Ce qu’il y a d’intéressant avec l’emballage, c’est que cela concerne tout le monde, de sorte que tout un chacun peut agir en privilégiant un type d’emballage plutôt qu’un autre. Cela étant dit, il nous faut aussi agir au plan institutionnel et politique. Car les choix du consommateur restent limités, par rapport à ce qu’on lui propose.

- Je perçois à vous entendre une possibilité d’aller au-delà des écogestes, en tout cas d’en décupler la portée. Car à vous entendre, l’emballage est un levier qui permettrait d’agir en cascade sur de nombreuses filières… Pour en revenir à la vôtre, on comprend que son enjeu est de faire se rencontrer des acteurs des deux voies que vous évoquiez…

Sandra Domenek : En effet ! Mais le besoin de la créer est venue d’un autre constat que j’ai pu faire : il y avait beaucoup d’innovation dans les laboratoires, des solutions existaient, mais on ne les retrouvait pas sur le marché. D’une façon étonnante, ce constat vaut aussi pour le monde dynamique des start-up, dont beaucoup proposent des aliments innovants, écoconçus, mais en continuant à utiliser des emballages classiques. Leur volume de production est insuffisant pour convaincre l’industrie de l’emballage de changer ses pratiques. Résultat : quand ils veulent revoir leur manière de faire, les entrepreneurs innovants ne trouvent pas les fournisseurs ; en sens inverse, ceux-ci ne trouvent pas de clients d’une taille suffisante pour parvenir à un seuil de rentabilité. En bref, l’offre et la demande en emballage écologique ne parviennent pas à se rencontrer. De là l’idée de trouver un moyen de massifier la demande de manière à intéresser les gros producteurs d’emballage. Chemin faisant, j’en suis venue à m’intéresser aux principes de l’économie circulaire quitte à devoir constater que si, dans les faits, elle est séduisante, « dans la vraie vie », les choses se révèlent plus compliquées. On en est encore dans le « Y’a qu’à, faut qu’on »…
L’économie circulaire ne se heurte pas à un seul et même problème, clairement identifiable, mais à un tas de grains de sable, qui empêchent à l’économie d’être plus dans la circularité que dans la linéarité. Il manque un lieu où les acteurs peuvent échanger, confronter leurs problématiques et trouver ensemble une solution.

Ejsi Hasanbelliu : De là l’intérêt d’un cadre partenarial comme notre chaire qui constitue une première interface entre le monde de la recherche et les acteurs publics ou privés de la filière de l’emballage, à même de les faire travailler davantage ensemble, de favoriser leur collaboration dans un jeu gagnant/gagnant pour les industriels comme pour les chercheurs, les académiques. Car si la recherche parvient à produire des résultats intéressants, ceux-ci ne trouvent pas forcément d’applications, faute d’être connus des acteurs économiques.

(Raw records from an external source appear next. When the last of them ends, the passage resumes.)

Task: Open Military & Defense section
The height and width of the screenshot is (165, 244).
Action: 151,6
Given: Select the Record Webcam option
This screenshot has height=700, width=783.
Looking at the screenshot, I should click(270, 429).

- Une « interface » dites-vous. Seulement, le monde industriel se révèle aussi divers dans ses approches de l’emballage. Vos partenaires économiques sont d’ailleurs variés. Avez-vous aussi vocation à les fédérer, à être aussi une interface entre eux ?

Sandra Domenek : Notre ambition est de faire en sorte que nos partenaires se parlent, effectivement. Bien sûr, beaucoup ne nous ont pas attendues pour le faire, mais le plus souvent, ils le font au sein de leurs fédérations professionnelles respectives : les recycleurs au sein de la fédération du recyclage, les distributeurs au sein de la fédération de la distribution, et ainsi de suite. D’une fédération à l’autre, le dialogue est peu développé.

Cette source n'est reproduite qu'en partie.